> _Goal_
Count the lines below that contain the word "perform" and give only the number.

+---+

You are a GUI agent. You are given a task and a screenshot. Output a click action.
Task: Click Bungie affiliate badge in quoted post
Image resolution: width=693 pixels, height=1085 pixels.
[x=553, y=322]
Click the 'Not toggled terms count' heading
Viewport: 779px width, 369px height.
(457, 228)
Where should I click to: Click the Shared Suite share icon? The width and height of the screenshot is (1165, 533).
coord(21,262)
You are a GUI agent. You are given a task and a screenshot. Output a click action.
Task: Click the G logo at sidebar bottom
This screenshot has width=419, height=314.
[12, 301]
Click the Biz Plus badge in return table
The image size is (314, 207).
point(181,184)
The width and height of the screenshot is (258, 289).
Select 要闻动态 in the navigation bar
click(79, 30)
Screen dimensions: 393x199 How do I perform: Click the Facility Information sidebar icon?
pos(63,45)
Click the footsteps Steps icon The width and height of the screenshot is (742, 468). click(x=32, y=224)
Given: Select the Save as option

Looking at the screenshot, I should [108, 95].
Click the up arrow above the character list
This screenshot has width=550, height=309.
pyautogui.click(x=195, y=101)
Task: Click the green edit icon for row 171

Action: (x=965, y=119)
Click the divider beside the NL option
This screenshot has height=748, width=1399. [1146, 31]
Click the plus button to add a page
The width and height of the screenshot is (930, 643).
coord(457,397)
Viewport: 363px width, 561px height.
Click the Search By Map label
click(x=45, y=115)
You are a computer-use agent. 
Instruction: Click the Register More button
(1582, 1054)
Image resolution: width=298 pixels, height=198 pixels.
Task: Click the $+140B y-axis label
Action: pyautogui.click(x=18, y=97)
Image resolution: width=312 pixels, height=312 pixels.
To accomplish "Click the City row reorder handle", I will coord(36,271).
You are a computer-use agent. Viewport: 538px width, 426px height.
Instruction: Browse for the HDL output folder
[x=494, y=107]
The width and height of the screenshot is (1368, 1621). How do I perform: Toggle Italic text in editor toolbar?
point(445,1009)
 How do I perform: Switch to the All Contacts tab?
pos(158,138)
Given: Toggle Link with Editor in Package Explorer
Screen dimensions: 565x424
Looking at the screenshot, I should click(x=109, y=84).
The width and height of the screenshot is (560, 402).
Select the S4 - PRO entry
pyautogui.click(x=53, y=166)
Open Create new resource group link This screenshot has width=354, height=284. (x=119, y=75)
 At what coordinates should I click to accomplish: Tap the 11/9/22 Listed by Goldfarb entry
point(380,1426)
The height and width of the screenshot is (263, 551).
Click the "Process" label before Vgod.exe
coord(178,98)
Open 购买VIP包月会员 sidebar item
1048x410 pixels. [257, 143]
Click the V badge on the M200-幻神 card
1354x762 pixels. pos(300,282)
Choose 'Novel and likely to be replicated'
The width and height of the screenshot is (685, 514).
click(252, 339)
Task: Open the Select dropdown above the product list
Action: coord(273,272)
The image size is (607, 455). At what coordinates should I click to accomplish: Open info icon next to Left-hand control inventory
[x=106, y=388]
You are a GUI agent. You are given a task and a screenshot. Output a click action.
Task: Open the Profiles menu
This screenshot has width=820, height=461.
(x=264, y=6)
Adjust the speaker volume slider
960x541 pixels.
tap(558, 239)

+---+

> _Response to the task_
3